1. Case A: Shallow Water Region
- Route: From the Port of Seattle, USA, to Roberts Bank Port, Canada, spanning 110.09 NM in the Salish Sea.
- Environment: Shallow region with maximum depth of approximately 331.2 m and average depth of 158.1 m.
- Marine Mammals: 25 randomly scattered marine mammals from five distinct hearing groups.
- Data: Bathymetry data extracted from GEBCO at a resolution of 0.31 NM.
2. Case B: Deep Water Region
- Route: From Port of Vigo, Spain, to Port of Cork, Ireland, covering 641.68 NM in the Celtic Sea.
- Environment: Deep water with maximum depth around 5042.5 m and average depth of 503.1 m.
- Marine Mammals: Same configuration as Case A.
- Data: Bathymetry data and environmental conditions similar to Case A.
Results and Analysis
Optimization Outcomes:
- Pareto Fronts: Obtained Pareto-optimal solutions illustrating the trade-offs between URN mitigation and fuel consumption.
- Trade-Off Solutions: Selected trade-off speed profiles using TOPSIS, balancing the two objectives effectively.
Figure 4: NSGA-II results: Pareto front and optimized ship speed profiles.
1. Case A Results
- URN Reduction: Achieved a reduction of 1.31 dB in total URN intensity (95% lower compared to the fuel-dominant solution).
- Fuel Consumption: Increased by 4.33 MT (0.6% higher than the fuel-dominant solution).
- Speed Profiles: The optimized speed profile showed slowdowns near sensitive marine mammal locations.
2. Case B Results
- URN Reduction: Achieved a reduction of 0.95 dB in total URN intensity (88.9% lower compared to the fuel-dominant solution).
- Fuel Consumption: Increased by 91.52 MT (0.8% higher compared to the fuel-dominant solution).
- Environmental Adaptability: The framework effectively adapted to the deep-water environment, optimizing speed without unnecessary slowdowns.
Implications:
- The framework enables significant URN mitigation with minimal impact on fuel consumption.
- Optimized speed profiles are environmentally adaptive, prioritizing slowdowns near sensitive marine mammal groups.
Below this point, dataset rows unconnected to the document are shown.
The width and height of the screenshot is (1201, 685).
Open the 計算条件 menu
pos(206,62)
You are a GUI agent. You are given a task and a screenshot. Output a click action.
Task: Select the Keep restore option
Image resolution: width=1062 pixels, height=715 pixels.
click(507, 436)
- The approach is versatile and applicable to different oceanic environments.
Conclusions
Summary of Findings:
- A multi-objective optimization framework was successfully developed to balance URN mitigation and fuel consumption.
- The framework effectively incorporates environmental data, acoustic modeling, and optimization algorithms.
- Practical case studies demonstrate the framework's applicability and effectiveness in real-world scenarios.
Future Work:
- Extend the framework to consider dynamic environmental conditions and real-time data.
- Incorporate higher-fidelity acoustic models and experimental data for improved accuracy.
- Integrate the framework into operational decision-making systems for shipping industries.
Final Remarks
This project presents a comprehensive framework that addresses the challenge of mitigating underwater radiated noise from ships while considering fuel efficiency. By optimizing ship speeds along a fixed route, the framework achieves significant reductions in URN impact on marine mammals with minimal increases in fuel consumption. The adaptability of the framework to different environmental conditions and its incorporation of optimization techniques highlight its potential as a valuable tool for sustainable maritime operations.